Aufgabe:
Liste sämtliche Kalenderdaten auf, die im Artikel über Faktenchecker und Crack-Pfeifen genannt werden.

Seite:
Roger Letsch / 13.02.2022 / 16:00 / Foto: Achgut.com / 11 / Seite ausdrucken

Faktenchecker und Crack-Pfeifen

Die Biden-Regierung plante, ein Programm zu fördern, das Crack-Pfeifen an bedürftige „People of Color“ verteilen wollte. Nach einem Shitstorm ruderte Biden zurück, während die Faktenchecker Überstunden machen mussten.

Ach, was muss man oft von bösen Faktencheckern hören oder lesen! So zum Beispiel auch von diesen, die bei Snopes die Fakenews gießen. Doch genug von Wilhelm Busch, die Sache ist lustig genug, wenn man sie in Prosa fasst. Die Biden-Regierung hat im vergangenen Jahr ein Förderprogramm aufgelegt, um das grassierende Drogenproblem in den USA besser in den Griff zu bekommen. Vergleichbares kennen wir aus Deutschland und es ist auch prinzipiell richtig, wenn die Adressaten die abhängigen Konsumenten sind. Organisationen, die Mittel aus dem Förderprogramm erhalten wollen, hatten bis zum 7. Februar 2022 Zeit, Anträge in Washington zu stellen. Eines der für förderwürdig gehaltenen Programme schaffte es am 9. Februar in die amerikanischen Schlagzeilen – und zwar unabhängig von deren politischer Färbung. Es ging um die Finanzierung eines Programms, das kostenlos Crack-Pfeifen verteilen wollte, um „sicheres Rauchen“ zu ermöglichen.

Datenteil:
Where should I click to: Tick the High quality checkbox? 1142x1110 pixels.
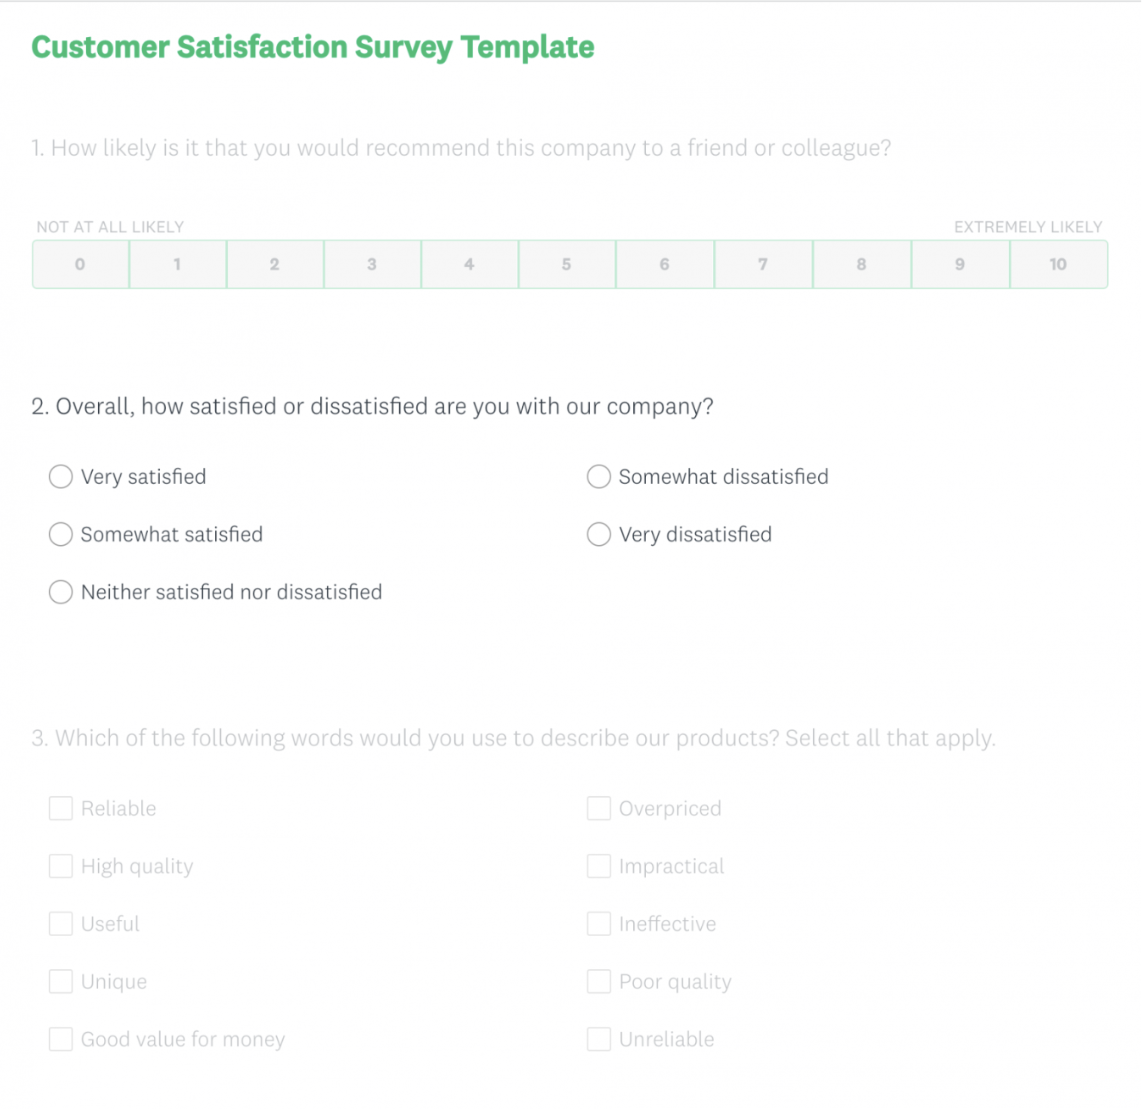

Richtige Lösung:
- 13.02.2022
- 7. Februar 2022
- 9. Februar